We Do Not Promote Dieting
We began our careers putting people on diets, as we were taught to do. It did not take long to realize that there was no magic in food restriction. In fact, it became painfully obvious that dieting is fraught with failure, heartache, and deprivation. Simply put, we learned that diets cause problems, including:
- intense preoccupation with food
- powerful food cravings
- deprivation-driven eating
- compulsive eating
- eating disorders
Research is very clear that restricting food intake does not work 95% of the time and that over 1/3 of restrictors will actually gain extra weight. Diets cause weight gain. (Are you larger today than when you first dieted?) Most people blame themselves for the weight regain, and for the extra pounds.
Professionals even blame the dieters! Even though research proves without a doubt that diets do not work!
We believe that promoting dieting is unethical.
Why Let Go Of Dieting?
If you are entertaining the thought of letting go of dieting, then you already know the answer to this question. But because society refuses to validate your experience, it is easy to slip back into old thinking. So let's go over some of the reasons it's important to let go of dieting.
Research is clear that 95% of all diets fail, but you already know this. Sadly, you probably blame yourself. But that blame is in the wrong place. Think about it.
Dieting, counting calories or points, excluding certain foods or food groups and putting limits on when one can and cannot eat are external mechanisms which try to control the body’s weight, size and/or shape.
However, our bodies are inherently wise. Our bodies know when they need energy (calories) and when they've had enough.
We Are Born With The Ability To Regulate Food Intake
Our bodies know how to regulate food intake. We were all born with this innate ability. Infants and toddlers know when they are hungry and when they are satisfied, and respond accordingly.
Have you ever fed an infant? She will cry when hungry to let you know she needs to eat. When she has had enough, she will begin to play with the food, or push it away. Even if it is chocolate cake! She is able to eat exactly how much she needs to successfully manage her weight.
She will always have this ability--unless someone interferes with it. For instance, as we go through life there are many external influences that tell us when, how much and what to eat, including:
- someone telling us we need to eat less
- someone telling us to eat more
- someone telling us to eat differently
- being forced into the Clean Plate Club
- our own attempt to change food because we feel ashamed of our bodies
- a professional who tells us we will die if we don't lose weight
Over time, we lose trust in our ability to regulate food intake and come to rely on these outside external cues. We eat based on portions, calories, healthy eating principles, etc.
Relying On An Outside Authority
With so many diets and information from books, the media, magazines, friends and family, it is easy to be convinced that we need follow a plan or formula to be healthy and to successfully manage our weight.

_Task:_
Pick up the passage about letting go of dieting after its last sentence and carry it forward in the same voice. The saved data entries below have no connection to the passage about letting go of dieting.

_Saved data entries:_
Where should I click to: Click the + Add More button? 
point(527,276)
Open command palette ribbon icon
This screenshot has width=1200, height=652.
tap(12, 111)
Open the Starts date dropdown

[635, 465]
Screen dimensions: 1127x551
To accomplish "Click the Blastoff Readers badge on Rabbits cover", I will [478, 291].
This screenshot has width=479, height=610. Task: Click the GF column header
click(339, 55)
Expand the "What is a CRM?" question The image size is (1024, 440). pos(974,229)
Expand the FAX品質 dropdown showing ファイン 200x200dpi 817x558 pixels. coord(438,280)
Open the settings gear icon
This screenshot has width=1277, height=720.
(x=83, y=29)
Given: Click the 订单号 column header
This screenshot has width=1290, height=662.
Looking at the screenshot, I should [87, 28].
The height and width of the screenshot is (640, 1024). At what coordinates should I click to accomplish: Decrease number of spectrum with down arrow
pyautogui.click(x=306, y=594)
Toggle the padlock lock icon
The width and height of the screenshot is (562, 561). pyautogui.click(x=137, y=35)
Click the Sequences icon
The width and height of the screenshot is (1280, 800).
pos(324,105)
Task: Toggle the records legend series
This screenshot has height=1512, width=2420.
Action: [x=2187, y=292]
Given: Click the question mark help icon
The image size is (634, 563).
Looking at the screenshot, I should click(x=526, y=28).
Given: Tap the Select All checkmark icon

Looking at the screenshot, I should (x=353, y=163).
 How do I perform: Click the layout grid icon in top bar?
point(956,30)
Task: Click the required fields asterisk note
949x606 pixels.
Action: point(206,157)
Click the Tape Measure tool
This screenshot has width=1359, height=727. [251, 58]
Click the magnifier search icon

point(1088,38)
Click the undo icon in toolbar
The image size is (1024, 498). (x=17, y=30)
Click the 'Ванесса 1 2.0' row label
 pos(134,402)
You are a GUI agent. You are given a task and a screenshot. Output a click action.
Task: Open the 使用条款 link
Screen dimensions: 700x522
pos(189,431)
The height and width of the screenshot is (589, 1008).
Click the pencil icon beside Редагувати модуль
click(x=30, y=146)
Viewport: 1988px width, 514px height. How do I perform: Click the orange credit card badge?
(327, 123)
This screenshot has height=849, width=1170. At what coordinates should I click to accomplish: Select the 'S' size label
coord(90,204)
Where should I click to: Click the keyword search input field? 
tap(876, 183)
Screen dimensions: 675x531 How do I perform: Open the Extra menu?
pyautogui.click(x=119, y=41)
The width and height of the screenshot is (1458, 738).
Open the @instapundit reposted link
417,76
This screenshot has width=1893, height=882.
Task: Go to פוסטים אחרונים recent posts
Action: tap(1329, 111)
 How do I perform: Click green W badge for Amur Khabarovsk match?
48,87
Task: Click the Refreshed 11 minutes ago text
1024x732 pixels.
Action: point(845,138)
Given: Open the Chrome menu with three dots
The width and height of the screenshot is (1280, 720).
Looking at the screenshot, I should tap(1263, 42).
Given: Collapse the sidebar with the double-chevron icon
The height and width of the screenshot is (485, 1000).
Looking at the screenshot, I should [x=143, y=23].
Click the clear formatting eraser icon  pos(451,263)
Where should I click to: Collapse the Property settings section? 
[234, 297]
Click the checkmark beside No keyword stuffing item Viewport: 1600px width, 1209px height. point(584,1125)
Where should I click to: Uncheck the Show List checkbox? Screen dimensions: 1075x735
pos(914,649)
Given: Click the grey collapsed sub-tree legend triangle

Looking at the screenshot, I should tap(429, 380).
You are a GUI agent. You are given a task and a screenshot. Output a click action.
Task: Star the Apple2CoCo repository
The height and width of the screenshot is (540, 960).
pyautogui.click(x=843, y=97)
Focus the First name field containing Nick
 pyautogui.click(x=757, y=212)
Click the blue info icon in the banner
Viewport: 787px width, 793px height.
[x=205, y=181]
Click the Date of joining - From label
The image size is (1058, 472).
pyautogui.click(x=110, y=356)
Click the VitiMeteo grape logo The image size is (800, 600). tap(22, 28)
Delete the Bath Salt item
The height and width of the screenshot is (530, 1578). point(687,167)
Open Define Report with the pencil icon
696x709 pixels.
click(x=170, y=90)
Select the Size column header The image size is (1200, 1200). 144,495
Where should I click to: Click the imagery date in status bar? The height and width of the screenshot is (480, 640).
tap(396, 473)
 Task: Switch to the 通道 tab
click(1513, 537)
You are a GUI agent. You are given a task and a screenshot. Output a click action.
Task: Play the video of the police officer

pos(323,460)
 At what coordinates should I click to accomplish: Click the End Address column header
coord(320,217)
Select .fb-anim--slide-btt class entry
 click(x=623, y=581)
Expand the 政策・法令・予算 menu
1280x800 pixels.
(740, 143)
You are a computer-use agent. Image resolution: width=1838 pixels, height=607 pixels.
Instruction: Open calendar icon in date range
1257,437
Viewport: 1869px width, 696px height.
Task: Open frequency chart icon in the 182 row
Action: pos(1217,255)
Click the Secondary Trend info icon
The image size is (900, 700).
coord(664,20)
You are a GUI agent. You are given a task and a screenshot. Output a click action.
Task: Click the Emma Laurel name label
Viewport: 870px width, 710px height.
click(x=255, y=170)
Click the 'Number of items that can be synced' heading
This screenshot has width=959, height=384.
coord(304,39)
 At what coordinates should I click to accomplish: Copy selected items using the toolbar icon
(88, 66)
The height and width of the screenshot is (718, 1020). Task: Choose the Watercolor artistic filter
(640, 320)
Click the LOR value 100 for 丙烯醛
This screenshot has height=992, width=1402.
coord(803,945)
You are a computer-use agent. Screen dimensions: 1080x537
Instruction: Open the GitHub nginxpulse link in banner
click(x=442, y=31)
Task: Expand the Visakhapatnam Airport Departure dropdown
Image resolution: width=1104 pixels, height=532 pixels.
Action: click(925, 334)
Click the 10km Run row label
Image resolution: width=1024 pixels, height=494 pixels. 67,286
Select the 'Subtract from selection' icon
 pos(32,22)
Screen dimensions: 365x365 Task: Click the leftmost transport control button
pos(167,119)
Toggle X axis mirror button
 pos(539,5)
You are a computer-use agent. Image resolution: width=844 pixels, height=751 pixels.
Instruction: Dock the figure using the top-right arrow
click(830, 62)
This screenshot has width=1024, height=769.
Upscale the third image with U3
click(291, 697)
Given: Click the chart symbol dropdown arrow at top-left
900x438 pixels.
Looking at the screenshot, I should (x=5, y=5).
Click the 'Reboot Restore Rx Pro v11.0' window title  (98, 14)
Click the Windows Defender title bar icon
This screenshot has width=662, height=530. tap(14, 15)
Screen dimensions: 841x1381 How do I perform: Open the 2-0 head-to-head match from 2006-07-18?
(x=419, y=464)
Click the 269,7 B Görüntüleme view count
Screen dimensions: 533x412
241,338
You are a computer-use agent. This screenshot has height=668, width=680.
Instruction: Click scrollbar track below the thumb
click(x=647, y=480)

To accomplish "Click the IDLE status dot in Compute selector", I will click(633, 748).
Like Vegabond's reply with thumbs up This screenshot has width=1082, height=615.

_Output of the exercise:_
We try to follow these external authorities, yet they are not able to account for changes in metabolism, sleep patterns, hormonal fluctuations, stress and activity levels. It is unreasonable to think that our bodies need the same amount of energy every day. Each day we move, stress and sleep different amounts, so it makes sense that our energy needs will be constantly changing.
These external authorities also cannot address our changing psychology--our needs, personalities, lifestyles, etc.
No external plan can predict what we need each day. However, if we re-learn to trust ourselves, we will realize that we do not need them. We each have a body that accurately tells us how much and when we need to eat, a body that does not want to overeat!
Your Perfect Guide to A Healthy Weight explains this in detail. ***** add link
The nondiet / intuitive eating approach will guide you back to this eating wisdom, so that you can easily manage food and weight.
"Nondiet" Not A “Free For All”
Incorporating a nondiet approach to eating does not mean your eating becomes a “free for all.” Far from that. By paying attention to what our bodies need, we learn what foods to eat and when to eat them.
A nondiet approach also does not mean we ignore nutrition. As we become better aware of internal cues, we will also become better at determining what we need to eat.
For example, if you routinely eat meals or snacks that are high in carbohydrate and low in protein, you may find your energy drops and you become tired. As an intuitive eater, you will notice this without judgement, and be better able to easily alter your eating so that you feel your best. Likewise, you will also notice perhaps, that some days you lose energy later on, and realize you actually need more fuel (more food). Again, you can easily (and nonjudgmentally) have another snack and find you are more energized and can focus better.
The Challenge Is To Listen
Our bodies have an inner wisdom, and know how much fuel they need. Our challenge is to be able to hear what our body is telling us. As we practice intuitive eating, we will become better listeners to our bodies, achieve better energy levels, become more comfortable with our selves as well as body and achieve our natural, healthy weight.